# Nikon EM question



## Wolfgang8810

I just picked up one of these EM's at a flea market for $60 with a 50mm 1:1.8 lens. I put in a new battery and when switched to the AUTO mode the needle on the left side wont drop out of the red zone. Could it be that it is stuck or broken or is there something I am not doing right? 

Thank you in advance for your insight. 

Mark


----------



## Dwig

Hard to say. Did you advance the camera to frame #1. The meter will not function normally until the frame counter gets to 1. This is a common feature on Nikon's from that period.


----------



## Wolfgang8810

Yes. it is currently sitting on frame 3. I took two one in dim light one in bright light and the shutter speed was very different speeds, however, the needle was unaffected.


----------



## compur

Remove the batteries and make sure the battery compartment is clean. 
If there is corrosion there, it will have to dealt with before the camera
will work properly.

Even if clean, dip a q-tip in rubbing alcohol and swab the inside of it and
replace the batteries and try again.

The frame counter must be at #1 or higher for meter to operate.  Pressing
lightly on the shutter release should then turn on the meter.

If that doesn't work try pressing the shutter release button vigorously a
good  number of times to clean the switches and try again.

If that doesn't work remove the lens and try moving the tab near the top
of the lens mount vigorously back and forth a good number of times to
clean the contacts beneath it and try again.


----------



## Wolfgang8810

Thank you, I will go try that. The compartment was fairly clean but I certainly will give it a rub down. When half pressing the shutter release the "beep beep" sound goes off when the aperature is either too big or too small. Lets go see what happens.


----------



## compur

Wolfgang8810 said:


> I took two one in dim light one in bright light and the shutter speed was very different speeds, however, the needle was unaffected.

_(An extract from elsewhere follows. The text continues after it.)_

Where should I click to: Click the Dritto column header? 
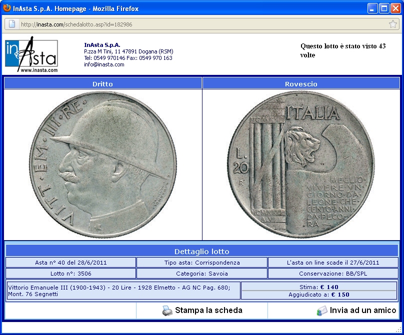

If it's giving different shutter speeds in different light then the meter and AE
function are working, it's just not displaying anything.

Since the EM is auto-exposure only, you don't really need to see the needle
movement to take pictures. The needle may just be gummed up.  Try shooting
a roll.  It may be working fine and the needle may free up on its own
in time.


----------



## Wolfgang8810

I shot a roll on M90 and I am very happy with the way they turned out. This is my first ever SLR with real film . Thanks for your help. Ill burn through a few rolls and hope for the best.

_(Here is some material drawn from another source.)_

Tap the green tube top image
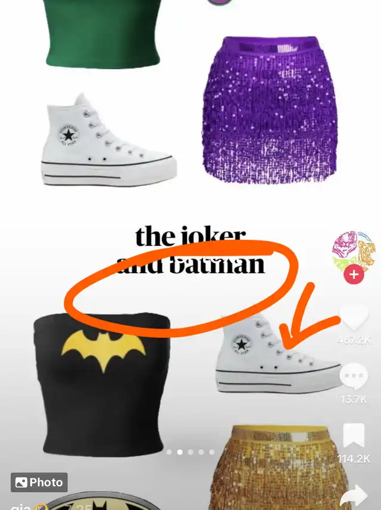381x510 pixels. [102, 33]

According to this article http://www.camerahobby.com/Review-EM.html

"Nikon bodies will not start            the metering with a new roll of film until three frames have been            advanced or three wind and release cycles have been gone through without            any film in the body. I was wondering if the EM I bought was already            in need of servicing when I was at home and was playing with it and            thought that the meter needle was stuck in the up position. Pressing            the shutter release did nothing to start the meter and only when I            had cycled through three windings and shutter releases did the meter            suddenly engage."

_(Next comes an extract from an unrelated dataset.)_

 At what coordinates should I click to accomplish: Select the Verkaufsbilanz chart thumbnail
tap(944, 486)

Diddnt work on mine. Oh well.


----------



## sabbath999

Wolfgang8810 said:


> This is my first ever SLR with real film .



I feel so old.


----------



## Dwig

Wolfgang8810 said:


> Diddnt work on mine. Oh well.



If the shutter speed seems to be changes when either light level or f/stop is changed its quite possible that the metering system, at its core, is working fine and the problem is only that the indicator needle is stuck. The needle in the VF has absolutely nothing to do with the camera getting the right exposure; its only an indicator. 

The needle in almost all cameras that use them is partially protected by some sort of bumper at the end of its travel in both directions. Many cameras of the EM's vintage use a foam rubber material that can decompose, becomming sticky. I've seen the delicate needles stuck to such bumpers. Sometimes you can bounce them free, but usually it requires that the camera be disassembled, at least part way, and the needle gingerly pried loose. The real solution to such problems does require that the bumper also be replaced, not a job for a shade-tree mechanic. You need to know what your doing when you dig that deep into a camera.


----------



## Wolfgang8810

Ill just leave it be. Maybe see how much a shop would charge. Oh well.  I really only bought it for the lens mostly. 

Your not that ol....advanced. Im just a newb 20 years old


----------



## Wolfgang8810

Just an update I got the needle working after some tinkering and its been a joy to shoot with. Thanks for the help guys.


----------